- [About this task]
Translate this sentence from the raspberry-growing passage below into Spanish: "So should popular summer plants like tomatoes and peppers."

- [Document extract]
········

So he can't grow raspberries; because they require a certain number of 'chilling hours' (nights in the mid to low 40s or colder) to bear fruit. 'The book' says that the most basic type—red raspberries—can only be grown as far South as USDA Zone 6. But I personally know of patches that thrive in zones 7 and 8. The trick a little further South in central Florida will be to plant a 'low chill' variety in a spot that gets morning sun and afternoon shade.

I know; I know. It seems like I say "morning sun and afternoon shade" about every plant, but the further South you grow the more universal that advice becomes. (Except for heat-sensitive-anywhere plants like dogwoods, where it always applies.)

Anyway: In the Northeast, mid-Atlantic, Midwest and other cold winter regions, raspberries should get full sun. So should popular summer plants like tomatoes and peppers. But when you get to areas where winter is mostly mild and summers are intensely hot, those same plants need a break later in the day.

········

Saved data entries
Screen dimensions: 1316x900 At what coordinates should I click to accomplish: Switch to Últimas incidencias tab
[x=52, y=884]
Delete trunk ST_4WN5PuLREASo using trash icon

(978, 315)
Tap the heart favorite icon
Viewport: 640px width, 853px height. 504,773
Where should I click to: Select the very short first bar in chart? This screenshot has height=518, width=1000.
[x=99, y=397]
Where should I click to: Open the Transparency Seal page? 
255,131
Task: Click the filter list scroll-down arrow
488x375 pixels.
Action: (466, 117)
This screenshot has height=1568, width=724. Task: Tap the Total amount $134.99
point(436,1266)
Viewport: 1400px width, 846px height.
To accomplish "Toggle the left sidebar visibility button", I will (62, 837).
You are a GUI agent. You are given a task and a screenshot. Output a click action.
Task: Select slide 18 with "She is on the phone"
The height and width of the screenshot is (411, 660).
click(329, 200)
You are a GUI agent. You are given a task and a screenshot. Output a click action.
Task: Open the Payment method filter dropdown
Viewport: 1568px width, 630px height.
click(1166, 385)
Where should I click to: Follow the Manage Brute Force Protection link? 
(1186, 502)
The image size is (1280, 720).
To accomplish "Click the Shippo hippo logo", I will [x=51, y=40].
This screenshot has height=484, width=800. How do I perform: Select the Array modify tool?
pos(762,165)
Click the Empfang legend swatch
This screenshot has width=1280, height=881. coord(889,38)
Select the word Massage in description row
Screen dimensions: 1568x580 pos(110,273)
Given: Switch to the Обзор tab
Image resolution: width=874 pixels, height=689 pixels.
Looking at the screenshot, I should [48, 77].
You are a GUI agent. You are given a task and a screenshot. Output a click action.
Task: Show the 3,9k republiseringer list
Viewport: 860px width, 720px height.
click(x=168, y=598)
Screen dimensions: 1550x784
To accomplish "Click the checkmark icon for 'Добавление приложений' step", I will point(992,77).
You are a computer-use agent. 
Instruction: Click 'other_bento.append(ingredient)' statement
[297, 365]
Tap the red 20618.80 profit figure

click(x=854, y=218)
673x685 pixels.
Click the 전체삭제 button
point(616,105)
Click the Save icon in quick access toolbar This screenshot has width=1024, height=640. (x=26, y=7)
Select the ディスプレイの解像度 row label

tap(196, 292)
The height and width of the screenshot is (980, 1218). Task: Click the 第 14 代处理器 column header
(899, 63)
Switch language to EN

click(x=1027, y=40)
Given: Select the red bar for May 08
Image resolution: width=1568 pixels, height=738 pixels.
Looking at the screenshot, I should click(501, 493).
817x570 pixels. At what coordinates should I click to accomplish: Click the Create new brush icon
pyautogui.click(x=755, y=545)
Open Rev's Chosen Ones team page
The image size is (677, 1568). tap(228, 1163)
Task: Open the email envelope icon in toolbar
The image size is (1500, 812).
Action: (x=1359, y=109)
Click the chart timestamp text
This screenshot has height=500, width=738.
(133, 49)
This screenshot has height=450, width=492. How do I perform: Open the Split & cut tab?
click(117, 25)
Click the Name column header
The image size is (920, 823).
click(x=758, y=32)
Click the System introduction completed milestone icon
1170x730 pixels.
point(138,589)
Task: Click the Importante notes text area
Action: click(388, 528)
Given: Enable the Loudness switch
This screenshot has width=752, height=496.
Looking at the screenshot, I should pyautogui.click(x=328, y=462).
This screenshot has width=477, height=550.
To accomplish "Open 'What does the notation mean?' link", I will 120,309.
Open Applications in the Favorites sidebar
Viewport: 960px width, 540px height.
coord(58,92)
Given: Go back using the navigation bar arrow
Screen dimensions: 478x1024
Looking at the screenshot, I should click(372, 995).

········

- [Result of the exercise]
También deberían recibirlo las plantas populares de verano, como los tomates y los pimientos.